The Court of Appeals of Washington, Division One
Apr 14, 1986
43 Wn. App. 429 (Wash. Ct. App. 1986)

Opinion

No. 14077-9-I.

April 14, 1986.

[1] Damages — Judgment — Penalty — Determination — Validity. An agreement or stipulated judgment between parties settling a claim is invalid insofar as it provides for a penalty for default or untimely payment. A larger payment obligation upon default or delay is a penalty if it has not been judicially determined to be the amount legally due, and it bears no rational relationship to the actual damages caused by the delay.

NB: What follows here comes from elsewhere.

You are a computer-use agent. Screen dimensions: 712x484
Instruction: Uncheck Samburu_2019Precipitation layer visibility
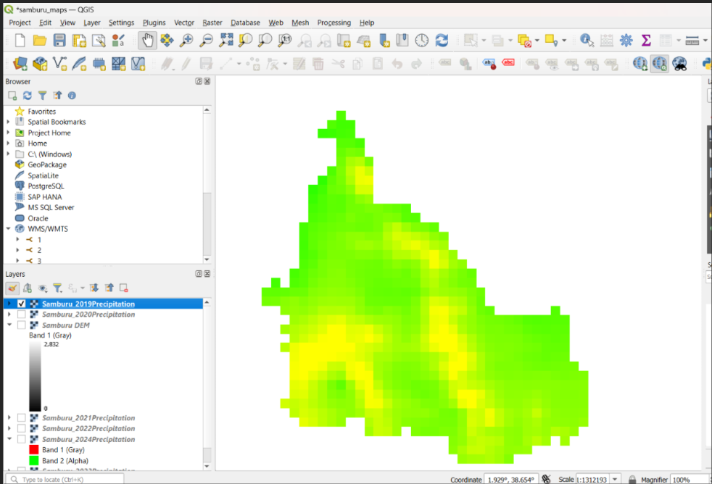coord(21,304)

Nature of Action: A contractor sought to enforce a settlement of an action for the return of the fee paid for a performance bond. The settlement provided for an additional amount if final payment was not made by a certain date.

Superior Court: The Superior Court for King County, No. 81-2-13710-5, Frank J. Eberharter, J., entered a judgment on November 23, 1983, in favor of the plaintiff for the additional amount.

Court of Appeals: Holding that the additional amount constituted a penalty, the court reverses the judgment.

John W. Lundin III, for appellant.

Carney, Stephenson, Badley, Smith, Mueller Spellman and Daniel W. Unti, for respondent.


In 1981 respondent IHN Development Co., Inc., paid appellant International Investment and Financial Enterprises, Inc. (IIFE) $120,000 in exchange for a performance bond needed by IHN for a construction project. Because IIFE failed to deliver the bond, IHN lost the contract for the aforementioned project. Following the loss of the contract, IHN demanded return of the $120,000 paid to IIFE and also demanded payment of approximately $50,000 it (IHN) had allegedly expended in setup costs on the project site. IIFE refused to repay said moneys, and IHN filed suit in King County Superior Court.

Prior to commencement of trial, the parties entered a stipulated settlement agreement by which IIFE was to pay to IHN the sum of $125,000. For purposes of this appeal, the relevant portion of the agreement provided:

In the event of a default in payment of the balance obligation owing on October 20, 1983, then the obligation herein provided for in the sum of $125,000.00 shall escalate to the sum of $140,000.00 and shall thereafter bear interest at the judgment rate as otherwise permitted by law, together with all costs and attorneys' fees otherwise incurred in collection of said obligation subject to credit for any interim payment previously paid together will [ sic] all proceeds received from the sale of any security.

In making the final payment on October 25, 1983, IIFE tendered $53,000 in the form of a corporate check rather than a cashier's check as specified in the settlement agreement. Since the payment was not in proper form, IHN refused to present it for payment and filed the stipulated judgment. Thereafter, IIFE deposited a cashier's check for the sum of $53,000 into the registry of the court and sought an order setting aside the judgment. Following a hearing, the trial court determined that the $53,000 should be paid and that under the terms of the settlement agreement, an additional $15,000 was due and owing for failure to make the final payment in a timely manner. This order effectively denied appellant's motion to dismiss the judgment.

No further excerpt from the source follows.